Saved entries:
Content starts
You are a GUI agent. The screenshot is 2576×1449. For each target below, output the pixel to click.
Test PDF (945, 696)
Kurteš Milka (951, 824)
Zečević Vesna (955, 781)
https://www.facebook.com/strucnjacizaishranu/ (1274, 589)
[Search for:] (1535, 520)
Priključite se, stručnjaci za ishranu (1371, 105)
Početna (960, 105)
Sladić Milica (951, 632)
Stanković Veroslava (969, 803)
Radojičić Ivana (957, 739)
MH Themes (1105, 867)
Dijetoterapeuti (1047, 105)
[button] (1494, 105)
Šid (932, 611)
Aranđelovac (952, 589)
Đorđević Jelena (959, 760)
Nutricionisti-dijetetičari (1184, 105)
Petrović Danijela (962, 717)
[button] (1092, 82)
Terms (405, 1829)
Content ends
> EXERCISE REQUIREMENTS
Extract all of the data shown above without alteration.

> SOLUTION TO THIS EXERCISE
You are a GUI agent. The screenshot is 2576×1449. For each target below, output the pixel to click.
Test PDF (945, 696)
Kurteš Milka (951, 824)
Zečević Vesna (955, 781)
https://www.facebook.com/strucnjacizaishranu/ (1274, 589)
[Search for:] (1535, 520)
Priključite se, stručnjaci za ishranu (1371, 105)
Početna (960, 105)
Sladić Milica (951, 632)
Stanković Veroslava (969, 803)
Radojičić Ivana (957, 739)
MH Themes (1105, 867)
Dijetoterapeuti (1047, 105)
[button] (1494, 105)
Šid (932, 611)
Aranđelovac (952, 589)
Đorđević Jelena (959, 760)
Nutricionisti-dijetetičari (1184, 105)
Petrović Danijela (962, 717)
[button] (1092, 82)
Terms (405, 1829)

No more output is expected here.